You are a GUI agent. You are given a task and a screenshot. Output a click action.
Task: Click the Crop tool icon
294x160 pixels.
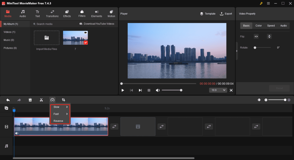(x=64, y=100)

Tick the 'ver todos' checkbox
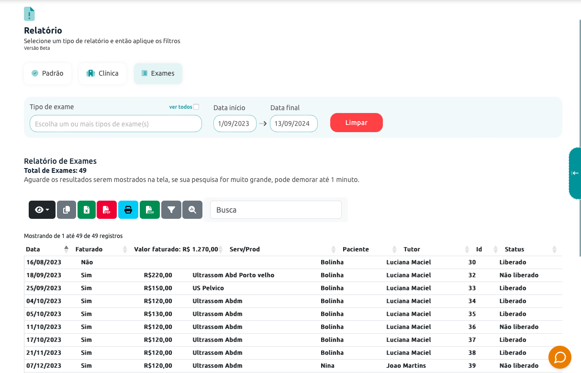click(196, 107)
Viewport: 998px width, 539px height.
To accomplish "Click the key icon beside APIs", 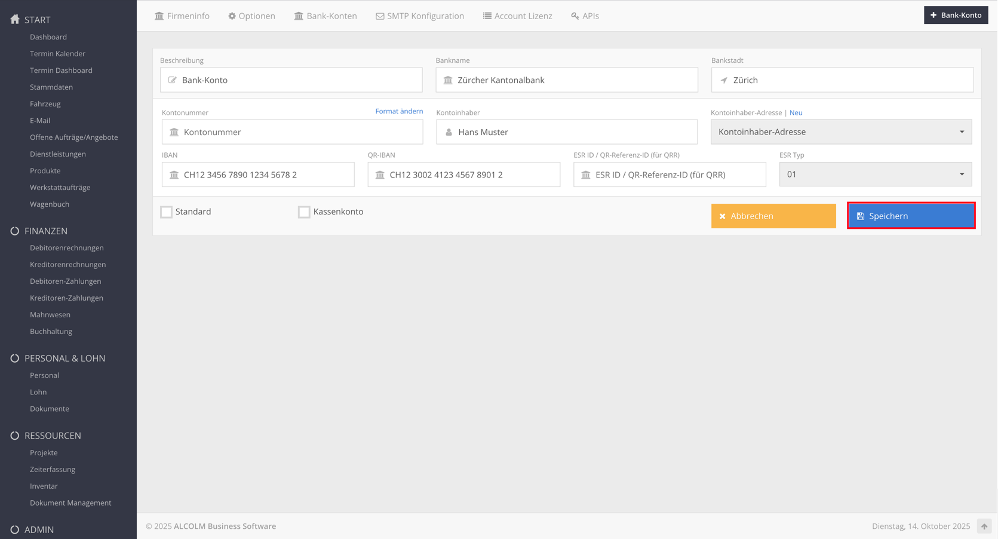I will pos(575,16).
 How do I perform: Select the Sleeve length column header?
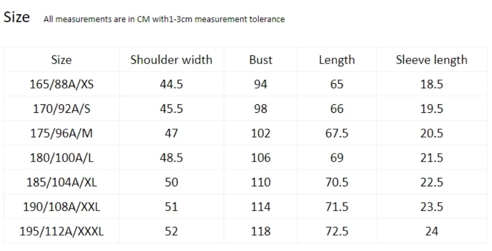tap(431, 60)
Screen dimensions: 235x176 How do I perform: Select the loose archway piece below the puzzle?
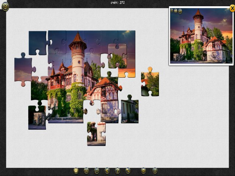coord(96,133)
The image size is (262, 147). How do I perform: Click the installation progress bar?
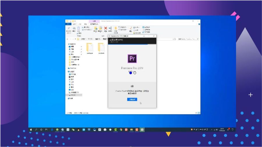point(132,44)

□ □ □ □

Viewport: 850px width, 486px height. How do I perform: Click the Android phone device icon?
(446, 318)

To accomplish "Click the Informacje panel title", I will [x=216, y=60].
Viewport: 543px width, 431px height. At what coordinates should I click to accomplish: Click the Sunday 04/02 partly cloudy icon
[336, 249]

□ □ □ □

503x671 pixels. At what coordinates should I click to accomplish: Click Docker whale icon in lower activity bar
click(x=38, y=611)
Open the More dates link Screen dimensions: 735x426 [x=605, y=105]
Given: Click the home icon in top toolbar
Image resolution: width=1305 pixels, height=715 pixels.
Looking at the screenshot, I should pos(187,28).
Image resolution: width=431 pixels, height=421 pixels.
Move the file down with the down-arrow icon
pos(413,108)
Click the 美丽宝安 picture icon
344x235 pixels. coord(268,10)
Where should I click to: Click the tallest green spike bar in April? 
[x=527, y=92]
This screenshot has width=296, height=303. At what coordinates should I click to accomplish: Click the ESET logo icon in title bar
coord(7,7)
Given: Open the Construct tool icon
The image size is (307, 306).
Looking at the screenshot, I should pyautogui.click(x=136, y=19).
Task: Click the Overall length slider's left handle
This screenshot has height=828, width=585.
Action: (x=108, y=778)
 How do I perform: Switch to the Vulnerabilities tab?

□ □ □ □

=== What you are asked to do ===
Within the listing above, give again exactly every line from the line with "Task: Click the Overall" through the line with "How do I perform: Switch", both included, and no other line.

=== Answer area ===
Task: Click the Overall length slider's left handle
This screenshot has height=828, width=585.
Action: (x=108, y=778)
 How do I perform: Switch to the Vulnerabilities tab?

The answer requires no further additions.